Wie die EBU Unregelmäßigkeiten aufdeckt
Aufgefallen sind diese Unregelmäßigkeiten sowohl den Abstimmungspartnern des ESC als auch einer unabhängigen Beobachtungsstelle. "Eine Unregelmäßigkeit im Abstimmungsverhalten der Jury in einem solchen Ausmaß ist beispiellos", hieß es daraufhin von der EBU. Damit ein Voting als irregulär gilt, müssen zwei der folgenden fünf Punkte zutreffen: Gibt es Abweichungen von dem allgemeinen Geschmack der anderen Jurys, Abstimmungsmuster, Regelverstöße bei der Abstimmung, wiederkehrende Muster in mehreren Ländern oder klar Begünstigte? Die Entscheidung, die sechs Juryvotes im Einklang mit den Regeln des ESC zu streichen, wurde vom Vorsitzenden der ESC Reference Group und dem stellvertretenden Generaldirektor der EBU bestätigt.
Sechs beschuldigte Länder wehren sich
Alle sechs Rundfunkanstalten der beteiligten Länder haben mittlerweile öffentlich auf die Annullierung ihrer Juryergebnisse geantwortet. Eine Manipulation hat keine zugegeben - vielmehr stellen sie das Verhalten der EBU infrage. Am deutlichsten ist die Reaktion von TVR aus Rumänien: "Nach dem Imageschaden, der dem Fernsehsender nun eingebracht wurde, denken die Verantwortlichen von TVR über einen Rückzug Rumäniens von den zukünftigen Ausgaben des ESC nach - und darüber, rechtliche Schritte gegenüber den Organisatoren des ESC einzuleiten." Außerdem ärgert man sich in Rumänien darüber, dass man zur Punktevergabe nicht ins Land geschaltet hat. Bei drei der sechs Jurys verlas ESC-Executive-Supervisor Martin Österdahl aus der Halle in Turin die Punkte. Ein technisches Versagen der Leitung, wie in der Live-Show vorgegeben, gab es aber nicht, heißt es aus Rumänien.

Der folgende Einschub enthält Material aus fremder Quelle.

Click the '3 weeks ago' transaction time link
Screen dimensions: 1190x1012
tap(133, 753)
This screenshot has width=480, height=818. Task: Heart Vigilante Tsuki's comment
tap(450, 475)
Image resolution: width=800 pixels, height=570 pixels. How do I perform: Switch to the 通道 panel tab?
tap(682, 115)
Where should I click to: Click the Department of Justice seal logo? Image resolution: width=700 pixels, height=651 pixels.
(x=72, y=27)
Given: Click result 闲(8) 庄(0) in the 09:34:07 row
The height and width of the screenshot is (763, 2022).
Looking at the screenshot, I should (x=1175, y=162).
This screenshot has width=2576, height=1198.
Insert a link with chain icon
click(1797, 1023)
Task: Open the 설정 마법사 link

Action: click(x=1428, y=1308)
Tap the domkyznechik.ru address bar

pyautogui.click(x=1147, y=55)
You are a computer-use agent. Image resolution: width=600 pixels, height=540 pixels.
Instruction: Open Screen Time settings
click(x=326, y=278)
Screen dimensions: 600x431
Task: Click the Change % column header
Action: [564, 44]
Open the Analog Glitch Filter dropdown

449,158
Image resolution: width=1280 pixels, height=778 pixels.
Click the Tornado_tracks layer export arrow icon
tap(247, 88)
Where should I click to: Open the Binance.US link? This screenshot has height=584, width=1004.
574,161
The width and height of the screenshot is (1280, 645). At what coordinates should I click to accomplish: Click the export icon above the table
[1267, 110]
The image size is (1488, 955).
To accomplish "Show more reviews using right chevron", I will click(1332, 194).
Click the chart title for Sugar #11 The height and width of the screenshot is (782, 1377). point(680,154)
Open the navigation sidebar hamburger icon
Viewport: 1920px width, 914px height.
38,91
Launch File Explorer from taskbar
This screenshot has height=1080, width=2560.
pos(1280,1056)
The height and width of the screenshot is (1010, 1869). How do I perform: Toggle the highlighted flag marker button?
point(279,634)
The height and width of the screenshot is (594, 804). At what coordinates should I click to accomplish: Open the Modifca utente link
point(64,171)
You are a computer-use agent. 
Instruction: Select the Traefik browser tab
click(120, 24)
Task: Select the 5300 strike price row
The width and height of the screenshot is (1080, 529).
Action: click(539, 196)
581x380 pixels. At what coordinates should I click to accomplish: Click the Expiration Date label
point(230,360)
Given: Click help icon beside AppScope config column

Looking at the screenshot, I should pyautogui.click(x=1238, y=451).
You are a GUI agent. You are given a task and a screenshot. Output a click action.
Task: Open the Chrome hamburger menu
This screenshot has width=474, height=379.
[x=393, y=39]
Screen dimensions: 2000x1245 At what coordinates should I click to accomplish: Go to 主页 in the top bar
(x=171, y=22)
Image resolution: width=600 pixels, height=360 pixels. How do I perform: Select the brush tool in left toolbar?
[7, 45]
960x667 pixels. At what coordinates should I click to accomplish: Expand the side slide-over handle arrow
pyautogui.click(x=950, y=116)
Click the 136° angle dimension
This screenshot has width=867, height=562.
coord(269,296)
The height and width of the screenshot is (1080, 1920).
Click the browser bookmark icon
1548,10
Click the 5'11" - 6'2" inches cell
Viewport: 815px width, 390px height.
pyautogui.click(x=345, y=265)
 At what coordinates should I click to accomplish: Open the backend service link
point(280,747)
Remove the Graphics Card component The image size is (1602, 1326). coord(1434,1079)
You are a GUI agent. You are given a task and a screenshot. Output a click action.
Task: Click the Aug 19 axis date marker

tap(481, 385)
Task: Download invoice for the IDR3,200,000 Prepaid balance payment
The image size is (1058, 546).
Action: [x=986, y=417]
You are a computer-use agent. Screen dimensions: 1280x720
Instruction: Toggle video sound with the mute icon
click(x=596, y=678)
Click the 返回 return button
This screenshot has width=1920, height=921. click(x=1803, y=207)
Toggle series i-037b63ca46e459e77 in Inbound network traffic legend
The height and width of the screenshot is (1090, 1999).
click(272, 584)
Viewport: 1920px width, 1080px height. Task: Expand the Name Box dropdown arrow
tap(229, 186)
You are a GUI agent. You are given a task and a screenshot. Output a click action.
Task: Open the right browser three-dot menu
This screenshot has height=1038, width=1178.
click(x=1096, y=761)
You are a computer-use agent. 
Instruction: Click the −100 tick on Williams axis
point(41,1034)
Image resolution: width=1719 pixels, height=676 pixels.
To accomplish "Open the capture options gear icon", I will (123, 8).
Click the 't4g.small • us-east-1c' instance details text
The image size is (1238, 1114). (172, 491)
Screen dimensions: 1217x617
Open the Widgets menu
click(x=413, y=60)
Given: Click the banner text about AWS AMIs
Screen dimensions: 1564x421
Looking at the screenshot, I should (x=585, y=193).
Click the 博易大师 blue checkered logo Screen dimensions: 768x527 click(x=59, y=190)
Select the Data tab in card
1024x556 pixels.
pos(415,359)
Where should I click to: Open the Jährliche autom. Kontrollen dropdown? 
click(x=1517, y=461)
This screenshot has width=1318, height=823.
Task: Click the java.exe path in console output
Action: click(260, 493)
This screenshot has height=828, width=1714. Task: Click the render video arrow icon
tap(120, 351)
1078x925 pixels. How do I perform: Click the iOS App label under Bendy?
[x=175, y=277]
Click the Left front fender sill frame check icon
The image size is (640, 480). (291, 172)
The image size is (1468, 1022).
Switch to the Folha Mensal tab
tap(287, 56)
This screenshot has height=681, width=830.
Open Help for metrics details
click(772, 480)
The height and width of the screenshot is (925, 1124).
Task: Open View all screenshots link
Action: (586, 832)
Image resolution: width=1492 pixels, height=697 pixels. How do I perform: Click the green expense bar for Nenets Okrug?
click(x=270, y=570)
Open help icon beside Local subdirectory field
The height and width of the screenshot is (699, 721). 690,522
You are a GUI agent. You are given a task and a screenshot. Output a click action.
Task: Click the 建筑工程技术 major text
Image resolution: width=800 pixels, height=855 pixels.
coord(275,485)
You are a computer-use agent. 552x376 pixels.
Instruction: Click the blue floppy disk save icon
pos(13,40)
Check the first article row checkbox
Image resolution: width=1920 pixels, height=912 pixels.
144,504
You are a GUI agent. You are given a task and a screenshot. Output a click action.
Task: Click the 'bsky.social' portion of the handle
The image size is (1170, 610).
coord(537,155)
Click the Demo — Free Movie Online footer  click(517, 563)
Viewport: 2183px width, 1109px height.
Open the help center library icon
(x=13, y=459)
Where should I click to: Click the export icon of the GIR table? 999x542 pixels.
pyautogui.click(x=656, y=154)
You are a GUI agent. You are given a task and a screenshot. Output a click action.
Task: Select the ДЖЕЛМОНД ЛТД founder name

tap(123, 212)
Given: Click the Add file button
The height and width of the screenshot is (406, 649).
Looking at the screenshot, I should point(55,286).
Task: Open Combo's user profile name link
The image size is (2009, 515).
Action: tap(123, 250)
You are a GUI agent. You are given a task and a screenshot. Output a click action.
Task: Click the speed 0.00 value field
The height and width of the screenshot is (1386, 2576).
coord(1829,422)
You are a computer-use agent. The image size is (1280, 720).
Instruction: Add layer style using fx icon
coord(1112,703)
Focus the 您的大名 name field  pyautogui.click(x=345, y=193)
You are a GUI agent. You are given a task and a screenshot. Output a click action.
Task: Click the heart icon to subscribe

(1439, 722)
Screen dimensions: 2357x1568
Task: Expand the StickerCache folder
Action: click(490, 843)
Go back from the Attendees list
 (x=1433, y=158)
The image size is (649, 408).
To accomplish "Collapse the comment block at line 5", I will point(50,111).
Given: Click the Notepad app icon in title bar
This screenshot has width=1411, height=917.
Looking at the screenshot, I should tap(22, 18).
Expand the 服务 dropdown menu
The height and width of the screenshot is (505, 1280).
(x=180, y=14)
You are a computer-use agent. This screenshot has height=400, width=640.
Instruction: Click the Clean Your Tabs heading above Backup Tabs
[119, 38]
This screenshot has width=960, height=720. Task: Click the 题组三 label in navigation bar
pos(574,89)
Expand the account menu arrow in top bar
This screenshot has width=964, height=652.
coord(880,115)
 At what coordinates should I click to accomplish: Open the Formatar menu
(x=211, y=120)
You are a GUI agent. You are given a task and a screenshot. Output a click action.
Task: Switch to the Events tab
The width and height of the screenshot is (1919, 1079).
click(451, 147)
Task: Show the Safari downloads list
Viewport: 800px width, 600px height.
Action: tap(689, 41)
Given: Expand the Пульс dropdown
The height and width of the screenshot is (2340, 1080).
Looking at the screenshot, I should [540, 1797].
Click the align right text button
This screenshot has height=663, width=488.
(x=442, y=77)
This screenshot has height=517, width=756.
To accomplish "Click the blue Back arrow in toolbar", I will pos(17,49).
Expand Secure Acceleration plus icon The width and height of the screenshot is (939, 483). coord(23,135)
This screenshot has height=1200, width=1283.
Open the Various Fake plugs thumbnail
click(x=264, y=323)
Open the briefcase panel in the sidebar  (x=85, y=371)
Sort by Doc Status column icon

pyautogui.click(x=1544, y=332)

Drei der sechs Länder wären ohnehin rausgeflogen
San Marinos SMRTV bezeichnet die Entscheidung der EBU als "autoritär" und stört sich daran, dass diese vorher nicht mit den sechs Ländern abgesprochen worden sei. Ähnlich äußert sich İctimai Television aus Aserbaidschan: "Wir hoffen, dass die Situation bald gelöst wird, vorausgesetzt, dass die Gerechtigkeit siegt", heißt es in einem Statement aus Baku. Aserbaidschan ist das erste Land in der ESC-Geschichte, dass mit null Punkten aus dem Semi-Televote dank des Jury-Ergebnisses trotzdem das Finale erreicht hat. Tatsächlich wären aber auch ohne den Eingriff der EBU ins Voting die exakt gleichen zehn Länder ins ESC-Finale gekommen - drei der beschuldigten sechs Länder, nämlich Montenegro, San Marino und Georgien, wären also auch so im Halbfinale hängengeblieben.